_Work instruction:_
Please give back the listing exactly as it reads.

_Input material:_
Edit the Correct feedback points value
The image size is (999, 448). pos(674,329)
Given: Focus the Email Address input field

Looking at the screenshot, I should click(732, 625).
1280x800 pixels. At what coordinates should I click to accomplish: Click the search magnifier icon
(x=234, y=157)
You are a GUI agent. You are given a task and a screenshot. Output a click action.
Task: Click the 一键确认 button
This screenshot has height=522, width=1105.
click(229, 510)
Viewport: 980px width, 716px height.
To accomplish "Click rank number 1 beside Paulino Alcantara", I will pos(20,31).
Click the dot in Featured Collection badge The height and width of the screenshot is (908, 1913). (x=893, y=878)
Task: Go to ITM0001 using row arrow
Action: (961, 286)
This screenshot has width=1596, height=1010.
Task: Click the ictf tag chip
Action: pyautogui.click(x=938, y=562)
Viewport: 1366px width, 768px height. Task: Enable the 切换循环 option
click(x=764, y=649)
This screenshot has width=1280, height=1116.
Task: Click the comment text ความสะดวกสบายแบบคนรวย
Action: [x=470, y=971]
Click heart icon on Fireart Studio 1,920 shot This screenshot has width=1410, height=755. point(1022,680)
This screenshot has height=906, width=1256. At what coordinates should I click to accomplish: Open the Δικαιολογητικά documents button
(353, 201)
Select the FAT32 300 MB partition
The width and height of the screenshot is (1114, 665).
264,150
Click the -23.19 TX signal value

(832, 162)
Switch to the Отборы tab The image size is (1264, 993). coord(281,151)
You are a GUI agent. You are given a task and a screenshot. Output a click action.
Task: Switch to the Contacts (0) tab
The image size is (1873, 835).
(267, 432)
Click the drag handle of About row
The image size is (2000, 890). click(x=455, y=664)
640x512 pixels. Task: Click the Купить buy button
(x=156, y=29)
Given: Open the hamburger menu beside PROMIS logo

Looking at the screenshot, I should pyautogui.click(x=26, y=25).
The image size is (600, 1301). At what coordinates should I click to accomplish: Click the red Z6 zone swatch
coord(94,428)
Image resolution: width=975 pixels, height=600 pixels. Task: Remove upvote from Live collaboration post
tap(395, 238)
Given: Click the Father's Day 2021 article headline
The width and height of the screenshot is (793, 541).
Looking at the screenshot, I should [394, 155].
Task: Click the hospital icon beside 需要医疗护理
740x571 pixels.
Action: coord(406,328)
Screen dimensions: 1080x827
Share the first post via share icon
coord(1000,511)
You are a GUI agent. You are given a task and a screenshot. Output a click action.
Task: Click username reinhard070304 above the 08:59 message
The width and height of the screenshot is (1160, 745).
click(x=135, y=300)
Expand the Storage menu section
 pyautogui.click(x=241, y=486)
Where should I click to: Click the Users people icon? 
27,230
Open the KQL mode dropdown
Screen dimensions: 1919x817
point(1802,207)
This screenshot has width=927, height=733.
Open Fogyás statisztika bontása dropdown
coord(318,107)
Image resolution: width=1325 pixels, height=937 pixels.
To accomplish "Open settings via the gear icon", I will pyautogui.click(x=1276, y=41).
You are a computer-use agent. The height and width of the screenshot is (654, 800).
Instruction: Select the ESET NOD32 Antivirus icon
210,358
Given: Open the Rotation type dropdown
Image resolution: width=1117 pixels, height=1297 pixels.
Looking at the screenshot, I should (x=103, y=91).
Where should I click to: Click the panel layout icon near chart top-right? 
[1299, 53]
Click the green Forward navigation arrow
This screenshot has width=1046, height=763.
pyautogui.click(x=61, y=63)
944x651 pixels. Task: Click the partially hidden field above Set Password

_Written reply:_
Edit the Correct feedback points value
The image size is (999, 448). pos(674,329)
Given: Focus the Email Address input field

Looking at the screenshot, I should click(732, 625).
1280x800 pixels. At what coordinates should I click to accomplish: Click the search magnifier icon
(x=234, y=157)
You are a GUI agent. You are given a task and a screenshot. Output a click action.
Task: Click the 一键确认 button
This screenshot has height=522, width=1105.
click(229, 510)
Viewport: 980px width, 716px height.
To accomplish "Click rank number 1 beside Paulino Alcantara", I will pos(20,31).
Click the dot in Featured Collection badge The height and width of the screenshot is (908, 1913). (x=893, y=878)
Task: Go to ITM0001 using row arrow
Action: (961, 286)
This screenshot has width=1596, height=1010.
Task: Click the ictf tag chip
Action: pyautogui.click(x=938, y=562)
Viewport: 1366px width, 768px height. Task: Enable the 切换循环 option
click(x=764, y=649)
This screenshot has width=1280, height=1116.
Task: Click the comment text ความสะดวกสบายแบบคนรวย
Action: [x=470, y=971]
Click heart icon on Fireart Studio 1,920 shot This screenshot has width=1410, height=755. point(1022,680)
This screenshot has height=906, width=1256. At what coordinates should I click to accomplish: Open the Δικαιολογητικά documents button
(353, 201)
Select the FAT32 300 MB partition
The width and height of the screenshot is (1114, 665).
264,150
Click the -23.19 TX signal value

(832, 162)
Switch to the Отборы tab The image size is (1264, 993). coord(281,151)
You are a GUI agent. You are given a task and a screenshot. Output a click action.
Task: Switch to the Contacts (0) tab
The image size is (1873, 835).
(267, 432)
Click the drag handle of About row
The image size is (2000, 890). click(x=455, y=664)
640x512 pixels. Task: Click the Купить buy button
(x=156, y=29)
Given: Open the hamburger menu beside PROMIS logo

Looking at the screenshot, I should pyautogui.click(x=26, y=25).
The image size is (600, 1301). At what coordinates should I click to accomplish: Click the red Z6 zone swatch
coord(94,428)
Image resolution: width=975 pixels, height=600 pixels. Task: Remove upvote from Live collaboration post
tap(395, 238)
Given: Click the Father's Day 2021 article headline
The width and height of the screenshot is (793, 541).
Looking at the screenshot, I should [394, 155].
Task: Click the hospital icon beside 需要医疗护理
740x571 pixels.
Action: coord(406,328)
Screen dimensions: 1080x827
Share the first post via share icon
coord(1000,511)
You are a GUI agent. You are given a task and a screenshot. Output a click action.
Task: Click username reinhard070304 above the 08:59 message
The width and height of the screenshot is (1160, 745).
click(x=135, y=300)
Expand the Storage menu section
 pyautogui.click(x=241, y=486)
Where should I click to: Click the Users people icon? 
27,230
Open the KQL mode dropdown
Screen dimensions: 1919x817
point(1802,207)
This screenshot has width=927, height=733.
Open Fogyás statisztika bontása dropdown
coord(318,107)
Image resolution: width=1325 pixels, height=937 pixels.
To accomplish "Open settings via the gear icon", I will pyautogui.click(x=1276, y=41).
You are a computer-use agent. The height and width of the screenshot is (654, 800).
Instruction: Select the ESET NOD32 Antivirus icon
210,358
Given: Open the Rotation type dropdown
Image resolution: width=1117 pixels, height=1297 pixels.
Looking at the screenshot, I should (x=103, y=91).
Where should I click to: Click the panel layout icon near chart top-right? 
[1299, 53]
Click the green Forward navigation arrow
This screenshot has width=1046, height=763.
pyautogui.click(x=61, y=63)
944x651 pixels. Task: Click the partially hidden field above Set Password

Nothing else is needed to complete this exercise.